Thursday, October 10, 2013

The Haircut


Ever have a great idea that about 2 minutes into it you decided that this was not so brilliant and maybe one of the stupidest things you have ever done?

Hair...............sometimes it is great and other times a baseball cap won't even cover up the disaster! There are all different types of hair color and hair types...........and just like people they cannot be treated the same!

Now I have very special hair...........it is blond (with natural platinum highlights) and it is FINE! I mean whisper fine..........I mean the type of fine that NASA would think was awesome! Over the years I have had many different types of hair styles from short boys cut to below my shoulders! And even when it was below my shoulders, if you fixed it into a ponytail – the “tail” was no bigger around than my pinkie finger!

There is only ONE way my hair can be cut – and that is with a total – complete – razor cut! That means from start to finish all the stylist can use on my hair is a razor.........no scissors because every scissor snip shows the next day as a jagged or straight cut line. Now I have a LOT of experience in this, heck I have been wearing this hair for 54 years! Over that time I have had great hair cuts, good hair cuts, and some pretty BAD hair cuts!

About 20 years ago hair schools decided to quit teaching razor cuts (I personally think it is because it takes some skill to do the cut........also the fact that it takes a little more time than using scissors and beauticians want to get you in and out). Anyway, when I find an operator that can do a razor cut I stick with them...........and when they are gone it is a major hunt to find a new one!

I have an operator that I have used for the last five years and recently when I decided it was haircut time............darn her! She had decided it was time to have that baby she was carrying! I thought that I could survive six weeks but obligations and the insanity of trying to do something with my hair drove me to hunt someone down.

I stopped in a salon and said “Can ANYONE in here do a COMPLETE razor hair cut?” I had a volunteer...........but still I quizzed........”I mean a COMPLETE razor cut! No scissors, all with the razor!” she assured me she could..............yes I took an idiot pill today.............

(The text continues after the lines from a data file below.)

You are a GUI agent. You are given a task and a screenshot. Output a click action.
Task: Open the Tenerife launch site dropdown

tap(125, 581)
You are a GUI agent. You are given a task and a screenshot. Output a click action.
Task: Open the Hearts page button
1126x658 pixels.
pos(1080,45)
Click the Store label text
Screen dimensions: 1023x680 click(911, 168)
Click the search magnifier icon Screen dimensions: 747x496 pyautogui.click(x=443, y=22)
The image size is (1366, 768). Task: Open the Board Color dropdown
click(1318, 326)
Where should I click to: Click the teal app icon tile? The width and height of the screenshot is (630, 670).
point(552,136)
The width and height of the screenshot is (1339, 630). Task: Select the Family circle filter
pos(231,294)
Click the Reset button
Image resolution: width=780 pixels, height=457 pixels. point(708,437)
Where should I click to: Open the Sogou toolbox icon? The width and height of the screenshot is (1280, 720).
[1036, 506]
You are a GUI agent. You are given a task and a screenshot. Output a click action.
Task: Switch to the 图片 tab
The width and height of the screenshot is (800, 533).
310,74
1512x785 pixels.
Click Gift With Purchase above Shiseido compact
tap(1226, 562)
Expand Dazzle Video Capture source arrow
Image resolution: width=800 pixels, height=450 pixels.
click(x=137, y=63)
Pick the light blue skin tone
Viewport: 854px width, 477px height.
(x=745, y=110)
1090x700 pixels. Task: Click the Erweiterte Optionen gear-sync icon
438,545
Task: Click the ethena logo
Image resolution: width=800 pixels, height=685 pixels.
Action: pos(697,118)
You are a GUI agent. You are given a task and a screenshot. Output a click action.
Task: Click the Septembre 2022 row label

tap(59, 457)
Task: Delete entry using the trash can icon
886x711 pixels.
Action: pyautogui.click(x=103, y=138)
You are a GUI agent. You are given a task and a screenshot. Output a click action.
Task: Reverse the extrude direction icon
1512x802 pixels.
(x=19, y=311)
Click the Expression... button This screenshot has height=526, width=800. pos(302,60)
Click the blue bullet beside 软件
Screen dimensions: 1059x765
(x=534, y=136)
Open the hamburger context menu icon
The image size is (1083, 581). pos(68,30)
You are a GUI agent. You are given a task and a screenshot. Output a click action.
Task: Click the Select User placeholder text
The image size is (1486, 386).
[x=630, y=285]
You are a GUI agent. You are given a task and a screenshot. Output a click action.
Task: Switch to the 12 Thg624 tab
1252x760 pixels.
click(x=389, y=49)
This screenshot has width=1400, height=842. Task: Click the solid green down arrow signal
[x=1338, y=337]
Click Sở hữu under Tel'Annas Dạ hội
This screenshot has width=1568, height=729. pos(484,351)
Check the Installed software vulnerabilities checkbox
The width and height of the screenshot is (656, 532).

And the adventure began...........she began by spaying HAIRSPRAY on my hair, now this was a first for me...................second, well I will just say it...........I have NEVER had my hair cut when it was dry............at least not by a professional! I cut my own bangs more than once when I was little..............it was never a good result.

Do you know that a razor sliding (and I am using that term loosely) through your dry/hair sprayed hair sounds just like walking on dry grass? Besides the fact that the tugging of a semi dull razor through your dry/sprayed hair pulls at the roots! Now she did try a NEW razor first but she decided that the OLD razor cut better...........hell I couldn't tell the difference, they both tugged and hurt the same!

Occasionally she would stop with the razor, tell me not to freak out, and grab the scissors. Each time assuring me that I would never know where she had cut.............yeah right...........I looked in the mirror – I can spot every cut mark. The only bonus was that these were the few times she wasn't pulling my hair out by the roots.



After the cut (torture session) was over she decided that I needed a treat! When it comes to treats humans and dogs are on the same level, we LIKE them! 

She grabbed the towel that she had wiped the razor with................and from several more haircuts judging from the long black strands on it - seriously folks I have seen some hairy backs before that looked clean shaven compared to this towel! :(....................wrapped it around my head and face and rubbed my head. 

This might have been a better experience IF the towel had been clean and IF the rubbing action had not sent countless hairs (many of which were not mine) up my nose and in my mouth. Yes my mouth was closed but she was rubbing all over my head and face!

At last we were done with that and she wanted ME to style my hair with my finger tips. Then she put a gel in it that she assured me would not make it stiff. After this she spotted a hair on my nose and used the previous towel to swat at my face (aka more self and foreign hair up my nose and in my mouth).

We are DONE! Yeah! Oh hell, wait – I get out of the chair and she spots some hairs on my black pants..............here come that damn towel again! I could so commit a crime right now...........the CSI lab folks will go crazy, I am pretty sure I have DNA from at least 50 people clinging to me! My regular operator is in so much trouble! She had better get back from maternity leave soon.............she has a LOT of fixing to do!